---- Dataset excerpts

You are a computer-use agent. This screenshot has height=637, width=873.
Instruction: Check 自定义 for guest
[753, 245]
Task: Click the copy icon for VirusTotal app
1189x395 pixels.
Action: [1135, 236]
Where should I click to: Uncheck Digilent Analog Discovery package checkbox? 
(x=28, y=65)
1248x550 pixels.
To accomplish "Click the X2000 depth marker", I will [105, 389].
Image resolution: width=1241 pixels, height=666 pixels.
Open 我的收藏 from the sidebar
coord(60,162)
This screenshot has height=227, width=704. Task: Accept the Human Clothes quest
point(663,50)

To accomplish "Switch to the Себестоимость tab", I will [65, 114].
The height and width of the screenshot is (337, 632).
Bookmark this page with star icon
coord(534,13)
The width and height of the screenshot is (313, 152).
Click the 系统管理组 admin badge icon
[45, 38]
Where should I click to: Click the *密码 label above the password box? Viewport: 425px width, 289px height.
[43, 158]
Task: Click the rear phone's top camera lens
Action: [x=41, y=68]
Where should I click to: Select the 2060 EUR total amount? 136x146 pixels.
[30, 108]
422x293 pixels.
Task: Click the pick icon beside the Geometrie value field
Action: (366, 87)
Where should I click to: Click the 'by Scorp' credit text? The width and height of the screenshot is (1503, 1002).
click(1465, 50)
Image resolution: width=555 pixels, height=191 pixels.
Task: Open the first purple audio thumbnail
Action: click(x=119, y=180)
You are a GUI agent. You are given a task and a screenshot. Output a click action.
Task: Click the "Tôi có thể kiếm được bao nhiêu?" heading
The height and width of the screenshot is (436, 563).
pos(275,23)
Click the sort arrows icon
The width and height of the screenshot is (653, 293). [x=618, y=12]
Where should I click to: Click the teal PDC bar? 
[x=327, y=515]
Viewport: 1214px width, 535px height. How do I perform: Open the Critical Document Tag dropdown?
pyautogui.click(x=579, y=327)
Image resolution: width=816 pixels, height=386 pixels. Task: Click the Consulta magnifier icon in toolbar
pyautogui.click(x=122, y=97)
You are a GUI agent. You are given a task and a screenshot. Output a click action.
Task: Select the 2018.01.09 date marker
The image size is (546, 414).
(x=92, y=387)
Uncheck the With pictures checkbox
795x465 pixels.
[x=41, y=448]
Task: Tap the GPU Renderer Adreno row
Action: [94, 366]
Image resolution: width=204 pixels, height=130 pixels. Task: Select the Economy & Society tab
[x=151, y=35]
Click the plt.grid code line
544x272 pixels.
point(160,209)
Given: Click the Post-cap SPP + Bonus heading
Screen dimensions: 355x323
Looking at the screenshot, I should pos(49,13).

--------

- Exercise objective:
Above are the records; please copy exactly their first line and each line after it through the line containing "1248x550 pixels.", and no line after that.

- Task result:
You are a computer-use agent. This screenshot has height=637, width=873.
Instruction: Check 自定义 for guest
[753, 245]
Task: Click the copy icon for VirusTotal app
1189x395 pixels.
Action: [1135, 236]
Where should I click to: Uncheck Digilent Analog Discovery package checkbox? 
(x=28, y=65)
1248x550 pixels.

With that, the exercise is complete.